■ Goal of the exercise ■
Across the entries that follow, count each line holding "label" and state the total alone.

[Records shown Boundary: Start]

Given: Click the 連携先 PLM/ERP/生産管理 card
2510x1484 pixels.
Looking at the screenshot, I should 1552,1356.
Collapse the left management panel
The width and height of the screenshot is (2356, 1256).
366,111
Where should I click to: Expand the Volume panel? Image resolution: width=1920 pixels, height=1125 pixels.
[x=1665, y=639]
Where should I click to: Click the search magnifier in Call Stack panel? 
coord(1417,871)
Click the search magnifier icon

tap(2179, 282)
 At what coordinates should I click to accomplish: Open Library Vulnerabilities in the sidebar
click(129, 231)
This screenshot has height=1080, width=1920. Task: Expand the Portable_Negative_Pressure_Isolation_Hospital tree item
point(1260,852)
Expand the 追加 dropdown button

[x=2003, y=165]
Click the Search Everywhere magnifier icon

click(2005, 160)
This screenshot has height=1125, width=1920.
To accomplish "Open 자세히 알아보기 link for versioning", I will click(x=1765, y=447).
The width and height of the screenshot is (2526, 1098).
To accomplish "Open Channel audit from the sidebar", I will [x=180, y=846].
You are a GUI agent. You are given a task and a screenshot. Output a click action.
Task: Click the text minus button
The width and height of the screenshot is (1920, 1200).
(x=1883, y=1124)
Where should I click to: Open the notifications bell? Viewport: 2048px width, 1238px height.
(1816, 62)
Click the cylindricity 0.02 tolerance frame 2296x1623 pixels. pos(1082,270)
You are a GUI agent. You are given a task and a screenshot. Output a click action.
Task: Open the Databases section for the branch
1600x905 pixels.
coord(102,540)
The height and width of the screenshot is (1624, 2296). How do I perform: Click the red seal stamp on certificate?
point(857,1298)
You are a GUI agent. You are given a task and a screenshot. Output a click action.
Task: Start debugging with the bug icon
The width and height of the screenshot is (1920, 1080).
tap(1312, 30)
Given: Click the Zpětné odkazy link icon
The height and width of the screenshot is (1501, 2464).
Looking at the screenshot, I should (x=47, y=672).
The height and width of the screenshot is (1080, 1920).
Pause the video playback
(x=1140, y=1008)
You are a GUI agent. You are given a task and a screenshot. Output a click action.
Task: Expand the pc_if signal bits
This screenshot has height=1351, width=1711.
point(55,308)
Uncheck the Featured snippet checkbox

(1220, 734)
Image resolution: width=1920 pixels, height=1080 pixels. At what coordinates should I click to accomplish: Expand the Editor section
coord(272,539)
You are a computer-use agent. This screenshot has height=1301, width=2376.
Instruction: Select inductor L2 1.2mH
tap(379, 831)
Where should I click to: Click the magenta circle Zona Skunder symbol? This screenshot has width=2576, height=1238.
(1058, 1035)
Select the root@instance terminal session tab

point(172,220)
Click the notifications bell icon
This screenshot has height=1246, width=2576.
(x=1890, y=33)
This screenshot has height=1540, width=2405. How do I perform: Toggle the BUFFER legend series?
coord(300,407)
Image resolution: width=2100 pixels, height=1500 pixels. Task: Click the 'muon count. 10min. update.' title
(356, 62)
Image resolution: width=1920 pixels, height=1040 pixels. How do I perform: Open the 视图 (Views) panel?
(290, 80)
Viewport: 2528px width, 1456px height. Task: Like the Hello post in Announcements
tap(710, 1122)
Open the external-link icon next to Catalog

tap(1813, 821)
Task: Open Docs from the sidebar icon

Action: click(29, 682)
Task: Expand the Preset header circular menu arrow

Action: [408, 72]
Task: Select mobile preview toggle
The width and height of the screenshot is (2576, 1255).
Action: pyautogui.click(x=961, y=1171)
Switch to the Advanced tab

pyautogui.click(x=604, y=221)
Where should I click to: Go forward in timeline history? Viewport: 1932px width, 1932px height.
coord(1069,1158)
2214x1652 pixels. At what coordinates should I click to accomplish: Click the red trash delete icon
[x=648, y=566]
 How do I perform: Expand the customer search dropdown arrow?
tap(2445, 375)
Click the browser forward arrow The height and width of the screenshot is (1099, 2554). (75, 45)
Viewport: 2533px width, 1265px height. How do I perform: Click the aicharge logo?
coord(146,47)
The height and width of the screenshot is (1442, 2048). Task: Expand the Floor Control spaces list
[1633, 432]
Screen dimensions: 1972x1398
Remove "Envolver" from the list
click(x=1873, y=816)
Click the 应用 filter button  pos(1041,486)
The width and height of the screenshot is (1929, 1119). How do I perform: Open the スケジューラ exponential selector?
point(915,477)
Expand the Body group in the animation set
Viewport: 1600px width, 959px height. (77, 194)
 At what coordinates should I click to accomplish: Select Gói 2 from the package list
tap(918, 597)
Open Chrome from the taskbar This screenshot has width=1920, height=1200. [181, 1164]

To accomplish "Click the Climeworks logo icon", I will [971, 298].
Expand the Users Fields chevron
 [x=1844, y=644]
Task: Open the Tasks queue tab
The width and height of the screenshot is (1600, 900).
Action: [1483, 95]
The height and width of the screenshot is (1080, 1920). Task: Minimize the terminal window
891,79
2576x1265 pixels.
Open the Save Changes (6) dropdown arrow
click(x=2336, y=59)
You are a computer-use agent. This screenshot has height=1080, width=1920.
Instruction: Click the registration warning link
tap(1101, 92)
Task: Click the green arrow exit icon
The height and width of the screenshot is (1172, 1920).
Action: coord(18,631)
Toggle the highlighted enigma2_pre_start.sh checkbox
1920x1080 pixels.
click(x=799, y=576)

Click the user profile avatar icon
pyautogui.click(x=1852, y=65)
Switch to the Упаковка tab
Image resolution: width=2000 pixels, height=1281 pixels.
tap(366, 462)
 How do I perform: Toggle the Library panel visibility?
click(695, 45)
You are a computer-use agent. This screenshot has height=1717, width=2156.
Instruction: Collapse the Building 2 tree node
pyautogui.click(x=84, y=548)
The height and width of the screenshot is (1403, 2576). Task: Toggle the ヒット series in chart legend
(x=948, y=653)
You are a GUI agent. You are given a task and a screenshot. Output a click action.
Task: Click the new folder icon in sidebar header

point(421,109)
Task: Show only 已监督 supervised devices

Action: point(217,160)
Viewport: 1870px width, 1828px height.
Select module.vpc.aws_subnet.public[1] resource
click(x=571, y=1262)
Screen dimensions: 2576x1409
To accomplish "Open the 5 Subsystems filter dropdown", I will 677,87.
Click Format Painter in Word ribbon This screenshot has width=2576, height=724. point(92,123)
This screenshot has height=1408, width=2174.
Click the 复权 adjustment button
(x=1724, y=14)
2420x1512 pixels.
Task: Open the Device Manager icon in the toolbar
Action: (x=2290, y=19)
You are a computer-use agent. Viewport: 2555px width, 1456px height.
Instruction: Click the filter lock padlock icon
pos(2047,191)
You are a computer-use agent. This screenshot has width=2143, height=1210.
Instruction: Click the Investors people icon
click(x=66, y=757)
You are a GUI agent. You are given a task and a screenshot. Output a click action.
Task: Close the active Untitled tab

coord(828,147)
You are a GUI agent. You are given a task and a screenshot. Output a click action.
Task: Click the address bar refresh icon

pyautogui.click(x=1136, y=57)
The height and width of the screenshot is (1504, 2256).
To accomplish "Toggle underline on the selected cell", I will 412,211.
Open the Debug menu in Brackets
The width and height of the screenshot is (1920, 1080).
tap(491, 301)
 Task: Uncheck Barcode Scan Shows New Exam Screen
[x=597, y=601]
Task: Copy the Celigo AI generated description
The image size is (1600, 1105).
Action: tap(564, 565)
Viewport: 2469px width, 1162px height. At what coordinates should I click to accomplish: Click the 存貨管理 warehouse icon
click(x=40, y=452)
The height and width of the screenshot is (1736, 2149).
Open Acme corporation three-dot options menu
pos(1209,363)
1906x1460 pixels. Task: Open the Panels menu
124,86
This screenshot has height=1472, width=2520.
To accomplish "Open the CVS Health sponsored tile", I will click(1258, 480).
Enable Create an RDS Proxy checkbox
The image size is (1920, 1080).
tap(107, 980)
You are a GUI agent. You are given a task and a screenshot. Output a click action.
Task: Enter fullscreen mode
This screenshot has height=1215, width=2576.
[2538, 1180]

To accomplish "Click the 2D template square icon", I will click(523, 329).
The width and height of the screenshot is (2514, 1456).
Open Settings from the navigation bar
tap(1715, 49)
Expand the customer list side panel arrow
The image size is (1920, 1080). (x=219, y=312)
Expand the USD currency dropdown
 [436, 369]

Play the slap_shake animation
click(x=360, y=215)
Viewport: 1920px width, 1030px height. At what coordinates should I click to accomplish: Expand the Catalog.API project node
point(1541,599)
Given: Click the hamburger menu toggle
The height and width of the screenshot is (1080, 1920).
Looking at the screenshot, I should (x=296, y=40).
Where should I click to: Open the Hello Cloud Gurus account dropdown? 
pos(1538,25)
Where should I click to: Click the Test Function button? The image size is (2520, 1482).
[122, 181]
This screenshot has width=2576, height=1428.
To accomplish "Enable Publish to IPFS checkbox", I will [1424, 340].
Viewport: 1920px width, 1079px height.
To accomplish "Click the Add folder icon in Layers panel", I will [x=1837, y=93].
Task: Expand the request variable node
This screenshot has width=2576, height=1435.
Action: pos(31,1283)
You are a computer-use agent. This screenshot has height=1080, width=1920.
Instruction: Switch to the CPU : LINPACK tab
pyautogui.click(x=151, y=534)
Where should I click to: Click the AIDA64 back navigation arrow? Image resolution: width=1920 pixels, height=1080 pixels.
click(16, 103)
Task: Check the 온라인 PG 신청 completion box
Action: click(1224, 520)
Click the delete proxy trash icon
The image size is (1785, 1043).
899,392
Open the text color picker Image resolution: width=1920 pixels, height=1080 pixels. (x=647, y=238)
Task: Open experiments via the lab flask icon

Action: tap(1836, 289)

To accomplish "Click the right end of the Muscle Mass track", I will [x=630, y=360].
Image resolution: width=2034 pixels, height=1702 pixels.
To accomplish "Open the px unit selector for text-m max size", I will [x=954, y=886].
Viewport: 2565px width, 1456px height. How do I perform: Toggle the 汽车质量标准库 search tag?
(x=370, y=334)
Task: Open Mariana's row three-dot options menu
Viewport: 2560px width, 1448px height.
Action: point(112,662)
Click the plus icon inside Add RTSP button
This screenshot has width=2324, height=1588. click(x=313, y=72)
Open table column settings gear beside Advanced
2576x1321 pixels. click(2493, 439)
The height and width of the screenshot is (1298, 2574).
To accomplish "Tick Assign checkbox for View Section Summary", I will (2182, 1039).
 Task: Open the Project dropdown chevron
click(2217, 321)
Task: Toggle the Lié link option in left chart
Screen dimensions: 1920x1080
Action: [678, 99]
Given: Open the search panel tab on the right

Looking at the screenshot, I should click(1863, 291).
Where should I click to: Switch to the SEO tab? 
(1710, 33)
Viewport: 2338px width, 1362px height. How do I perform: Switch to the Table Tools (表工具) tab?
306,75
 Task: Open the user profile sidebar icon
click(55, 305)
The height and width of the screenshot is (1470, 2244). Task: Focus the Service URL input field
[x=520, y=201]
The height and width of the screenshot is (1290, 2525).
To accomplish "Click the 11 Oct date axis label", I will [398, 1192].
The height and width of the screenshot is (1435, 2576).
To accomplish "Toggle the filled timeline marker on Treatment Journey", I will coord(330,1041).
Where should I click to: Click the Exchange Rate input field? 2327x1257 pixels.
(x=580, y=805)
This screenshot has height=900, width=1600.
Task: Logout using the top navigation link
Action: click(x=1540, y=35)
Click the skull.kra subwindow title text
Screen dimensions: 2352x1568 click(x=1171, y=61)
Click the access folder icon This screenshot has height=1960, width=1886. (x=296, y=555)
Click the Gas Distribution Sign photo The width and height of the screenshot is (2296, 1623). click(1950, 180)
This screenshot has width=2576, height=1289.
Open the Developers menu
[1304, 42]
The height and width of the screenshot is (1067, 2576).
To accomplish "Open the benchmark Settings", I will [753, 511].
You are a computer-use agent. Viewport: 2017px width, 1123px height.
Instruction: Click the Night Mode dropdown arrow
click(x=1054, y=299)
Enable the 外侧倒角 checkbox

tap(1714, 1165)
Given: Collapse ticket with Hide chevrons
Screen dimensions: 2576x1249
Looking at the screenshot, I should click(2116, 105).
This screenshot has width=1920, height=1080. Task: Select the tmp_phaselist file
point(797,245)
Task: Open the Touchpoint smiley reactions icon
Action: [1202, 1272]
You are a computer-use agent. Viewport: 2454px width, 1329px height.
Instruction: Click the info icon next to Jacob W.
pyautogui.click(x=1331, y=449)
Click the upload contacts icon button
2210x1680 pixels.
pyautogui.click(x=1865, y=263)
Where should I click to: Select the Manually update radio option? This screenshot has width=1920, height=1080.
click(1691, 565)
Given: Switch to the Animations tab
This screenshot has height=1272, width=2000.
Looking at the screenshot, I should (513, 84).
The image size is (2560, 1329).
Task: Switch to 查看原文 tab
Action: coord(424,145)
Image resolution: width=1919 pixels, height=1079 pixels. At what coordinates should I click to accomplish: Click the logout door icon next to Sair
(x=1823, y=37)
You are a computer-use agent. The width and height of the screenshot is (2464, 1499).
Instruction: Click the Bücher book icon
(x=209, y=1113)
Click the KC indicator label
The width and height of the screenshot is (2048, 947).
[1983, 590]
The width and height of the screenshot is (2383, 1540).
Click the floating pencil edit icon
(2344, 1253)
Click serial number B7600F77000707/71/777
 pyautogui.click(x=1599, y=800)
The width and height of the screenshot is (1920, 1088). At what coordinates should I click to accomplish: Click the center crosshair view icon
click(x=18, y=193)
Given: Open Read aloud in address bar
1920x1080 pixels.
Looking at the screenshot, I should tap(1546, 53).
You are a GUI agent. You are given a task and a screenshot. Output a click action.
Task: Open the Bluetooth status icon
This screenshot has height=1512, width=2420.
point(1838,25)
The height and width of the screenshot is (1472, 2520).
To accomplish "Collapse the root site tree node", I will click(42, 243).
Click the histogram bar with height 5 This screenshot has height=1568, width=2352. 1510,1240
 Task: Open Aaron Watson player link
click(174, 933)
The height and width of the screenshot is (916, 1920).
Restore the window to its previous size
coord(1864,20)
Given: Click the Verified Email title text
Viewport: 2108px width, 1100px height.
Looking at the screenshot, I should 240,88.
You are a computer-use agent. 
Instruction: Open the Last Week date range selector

[Records shown Boundary: End]

■ Expected answer ■
2